■ **ИСХОДНЫЙ ТЕКСТ**:
———

Про мотивы шпионского триллера

None

«Крота» мы придумали, чтобы заполнить дыры в повествовании. Но если задуматься, тут определенно есть троп, который пришел от Джона Ле Карре и, наверное, даже раньше. По-моему, чуть ли не у Грэма Грина был какой-то роман, где тоже был «крот». Ну и конечно, история с Гаем Берджессом, которая произошла на самом деле. Это троп шпионского триллера, мы не могли такое упустить.

 

 

Про исламских террористов

None

С исламскими террористами нам приходилось сталкиваться еще в «24». Я не помню, был ли это седьмой или восьмой сезон, но там был такой персонаж — имам. По-моему, он был одним из двух братьев, они были мусульманскими иммигрантами в Америке, и Джек Бауэр решил, что один из них — террорист. Потом выяснилось, что он ошибался и они оба, вообще-то, абсолютно невиновны. Я помню, мне тогда все звонили и говорили: «Господи, это же опасно — показывать честного мусульманина на телевидении. Ты понимаешь, что ты этим говоришь миру?» Теперь же наоборот — звонят и говорят: «Послушай, да это же безумие — считать всех мусульман террористами».

 

 

Про конфликт ФБР и ЦРУ

None

Противостояние между ФБР и ЦРУ существует, это все правда. Я знаю, что правительство пытается как-то наладить коммуникацию между ними, заставить их делиться друг с другом информацией, но там на самом деле бесконечная битва за превосходство. И про этот конфликт, конечно же, стоит помнить. Мы пытались показать героев и как агентов ФБР, и как гражданских, чтобы донести до зрителя, что работа разведчика — очень тяжелая и болезненная штука, хотя ее часто драматизируют в совсем неуместном ключе. Ведь все эти шпионские истории — не захватывающее приключение, а медленный, утомительный процесс, и одна из его главных проблем — вот эти междоусобные войны, когда тебе нужно вытянуть информацию из организации, которая совсем не хочет ею с тобой делиться.

———

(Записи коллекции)
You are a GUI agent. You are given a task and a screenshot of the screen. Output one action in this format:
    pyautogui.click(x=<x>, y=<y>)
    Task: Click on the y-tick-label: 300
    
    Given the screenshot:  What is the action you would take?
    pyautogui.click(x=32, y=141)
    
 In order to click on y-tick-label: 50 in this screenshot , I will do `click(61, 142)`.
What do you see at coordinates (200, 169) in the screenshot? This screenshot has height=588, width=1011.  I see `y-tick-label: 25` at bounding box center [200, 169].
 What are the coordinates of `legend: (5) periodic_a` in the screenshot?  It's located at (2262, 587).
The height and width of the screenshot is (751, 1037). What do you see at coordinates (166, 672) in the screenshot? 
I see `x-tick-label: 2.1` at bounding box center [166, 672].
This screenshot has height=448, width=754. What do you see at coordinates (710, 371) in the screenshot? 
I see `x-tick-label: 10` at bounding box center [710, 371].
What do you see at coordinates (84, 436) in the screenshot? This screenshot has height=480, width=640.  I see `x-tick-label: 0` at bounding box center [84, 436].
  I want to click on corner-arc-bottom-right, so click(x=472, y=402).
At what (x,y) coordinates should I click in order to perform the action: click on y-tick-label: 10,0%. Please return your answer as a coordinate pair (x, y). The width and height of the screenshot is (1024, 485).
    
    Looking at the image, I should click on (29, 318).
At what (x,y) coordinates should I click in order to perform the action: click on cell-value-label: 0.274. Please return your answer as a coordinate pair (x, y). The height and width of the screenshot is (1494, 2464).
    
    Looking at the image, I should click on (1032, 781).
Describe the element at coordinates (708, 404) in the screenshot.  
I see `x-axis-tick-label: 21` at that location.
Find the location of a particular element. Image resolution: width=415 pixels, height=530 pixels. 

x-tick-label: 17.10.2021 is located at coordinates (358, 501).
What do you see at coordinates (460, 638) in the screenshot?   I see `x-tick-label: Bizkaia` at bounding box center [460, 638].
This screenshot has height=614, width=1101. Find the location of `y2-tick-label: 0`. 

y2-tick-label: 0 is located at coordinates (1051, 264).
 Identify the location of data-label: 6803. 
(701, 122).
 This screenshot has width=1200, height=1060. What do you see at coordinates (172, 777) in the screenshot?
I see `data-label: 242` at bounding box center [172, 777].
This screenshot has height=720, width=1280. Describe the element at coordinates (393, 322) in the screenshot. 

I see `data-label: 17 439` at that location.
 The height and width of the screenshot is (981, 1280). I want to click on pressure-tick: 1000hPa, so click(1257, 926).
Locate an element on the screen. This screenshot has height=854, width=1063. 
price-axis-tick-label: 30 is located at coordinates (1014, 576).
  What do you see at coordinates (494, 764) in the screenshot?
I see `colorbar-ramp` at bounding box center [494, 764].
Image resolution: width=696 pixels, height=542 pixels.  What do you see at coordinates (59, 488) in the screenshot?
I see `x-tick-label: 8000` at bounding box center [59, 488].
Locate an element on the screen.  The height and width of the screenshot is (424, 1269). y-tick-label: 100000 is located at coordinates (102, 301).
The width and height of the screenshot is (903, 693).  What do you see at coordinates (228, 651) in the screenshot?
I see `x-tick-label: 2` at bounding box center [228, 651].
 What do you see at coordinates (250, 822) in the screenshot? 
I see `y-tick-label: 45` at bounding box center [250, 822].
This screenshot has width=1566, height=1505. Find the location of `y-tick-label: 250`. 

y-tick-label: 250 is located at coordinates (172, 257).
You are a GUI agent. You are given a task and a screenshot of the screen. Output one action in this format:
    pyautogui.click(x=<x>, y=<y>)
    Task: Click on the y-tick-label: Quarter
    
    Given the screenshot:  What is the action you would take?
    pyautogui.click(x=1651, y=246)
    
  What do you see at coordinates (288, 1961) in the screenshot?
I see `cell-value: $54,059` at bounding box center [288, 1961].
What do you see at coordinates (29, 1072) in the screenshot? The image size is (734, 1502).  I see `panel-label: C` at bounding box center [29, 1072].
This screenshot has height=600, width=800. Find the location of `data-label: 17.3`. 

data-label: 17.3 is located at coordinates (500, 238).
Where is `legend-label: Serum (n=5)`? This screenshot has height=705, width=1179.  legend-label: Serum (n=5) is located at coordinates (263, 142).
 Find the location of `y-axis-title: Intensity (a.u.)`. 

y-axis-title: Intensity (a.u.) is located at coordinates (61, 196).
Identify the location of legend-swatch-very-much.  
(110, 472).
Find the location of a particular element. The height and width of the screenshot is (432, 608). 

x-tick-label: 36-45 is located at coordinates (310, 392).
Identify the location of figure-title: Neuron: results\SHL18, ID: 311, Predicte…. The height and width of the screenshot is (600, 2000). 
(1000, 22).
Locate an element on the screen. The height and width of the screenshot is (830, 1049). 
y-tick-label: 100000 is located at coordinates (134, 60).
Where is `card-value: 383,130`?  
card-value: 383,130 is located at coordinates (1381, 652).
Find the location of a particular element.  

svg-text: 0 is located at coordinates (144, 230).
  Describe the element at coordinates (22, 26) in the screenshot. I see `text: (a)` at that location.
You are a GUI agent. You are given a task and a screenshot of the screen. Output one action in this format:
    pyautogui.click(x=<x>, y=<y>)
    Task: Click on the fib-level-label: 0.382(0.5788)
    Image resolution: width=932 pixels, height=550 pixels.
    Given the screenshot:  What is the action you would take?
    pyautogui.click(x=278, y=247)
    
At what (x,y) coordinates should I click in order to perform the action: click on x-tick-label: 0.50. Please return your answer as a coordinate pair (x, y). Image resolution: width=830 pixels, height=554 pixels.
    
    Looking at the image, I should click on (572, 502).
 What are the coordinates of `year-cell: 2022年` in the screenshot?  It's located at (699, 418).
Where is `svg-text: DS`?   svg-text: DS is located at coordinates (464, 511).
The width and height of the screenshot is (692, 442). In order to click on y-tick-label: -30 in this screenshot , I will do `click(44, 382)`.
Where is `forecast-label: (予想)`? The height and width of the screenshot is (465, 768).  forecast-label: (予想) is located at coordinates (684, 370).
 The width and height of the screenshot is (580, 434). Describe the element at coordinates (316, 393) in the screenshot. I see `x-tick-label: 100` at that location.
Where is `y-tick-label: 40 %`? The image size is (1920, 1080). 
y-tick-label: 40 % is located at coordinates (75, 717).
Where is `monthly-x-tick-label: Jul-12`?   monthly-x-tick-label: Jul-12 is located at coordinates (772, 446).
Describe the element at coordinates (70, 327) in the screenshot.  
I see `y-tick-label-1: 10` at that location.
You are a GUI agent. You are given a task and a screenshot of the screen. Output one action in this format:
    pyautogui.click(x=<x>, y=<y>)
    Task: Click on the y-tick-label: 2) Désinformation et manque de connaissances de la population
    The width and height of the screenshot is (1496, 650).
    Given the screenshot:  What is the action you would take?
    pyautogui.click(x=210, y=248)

———

■ **ЗАДАНИЕ 1**: Кто назван по имени в тексте о шпионском триллере? Перечислите всех.
■ **ЗАДАНИЕ 2**: Допишите следующую часть текста о шпионском триллере, начав сразу после его последнего предложения.

■ **ИТОГОВЫЙ ОТВЕТ 1**: Джон Ле Карре, Грэм Грин, Гай Берджесс, Джек Бауэр

■ **ИТОГОВЫЙ ОТВЕТ 2**:
Про пытки

None

В «24» мы много раз использовали пытки, в «Homeland» же их почти нет. Конечно, немного насилия есть в линии с Хамидом, там пытки музыкой хеви-метал, переменами температур — насколько я знаю, эти пытки больше не применяются. Так что там мы, наверное, немножко переборщили. Я думаю, что сцены пыток эквивалентны порнографии. Они были, конечно, в «24» — там Джек Бауэр отрезал кому-нибудь палец, или там голову, или еще что. И в том сериале они как раз и были визуальной порнографией, а здесь мы очень старались этого избежать. Нам пришлось придумывать, например, более хитрый вариант допроса, чем просто взять и привязать дипломата к стулу. В общем, я думаю, что без пыток теряется понимание того, насколько это страшно, но взамен появляется кое-что гораздо более интересное: ты видишь, как одни очень умные люди могут манипулировать другими.

 

 

Про взрывы

None

В экшен-триллерах все вертится вокруг самого взрыва. А в психологических, к которым, хочется верить, относится «Homeland», все строится на ожидании того, что бомба взорвется. Так что, по правде говоря, мы не очень думали о последствиях, которые мог бы повлечь наш вымышленный взрыв в Вашингтоне. Поэтому он появляется только в выпуске новостей. Конечно, я представляю, какое впечатление произвел бы на вашингтонцев взрыв на Фэррагат-сквер. Но нас как рассказчиков гораздо больше интересовало напряженное ожидание, чем то, что случилось после.

 

 

Про то, что не получилось и как с этим быть

None

В первом сезоне есть несколько вещей, которыми я недоволен. Например, мы придумываем героя, а потом его убиваем; потом придумываем второго и его тоже убиваем, потом третьего и — ну вы поняли. Короче, у нас получилась повторяющаяся повествовательная структура, а это плохо. Смотрите, куда все будет двигаться дальше. Броди втолковал Назиру, что он сможет гораздо серьезнее влиять на политику в должности конгрессмена, и нам придется смириться с тем, что он выбрал этот путь. Мы никогда не увидим его в бункере и в жилете, начиненном взрывчаткой. Потому что если это снова случится, если Броди станет планировать еще одну террористическую атаку на Америку, зритель почувствует, что мы повторяемся. Так что ему нужна новая миссия — и вот это как раз она.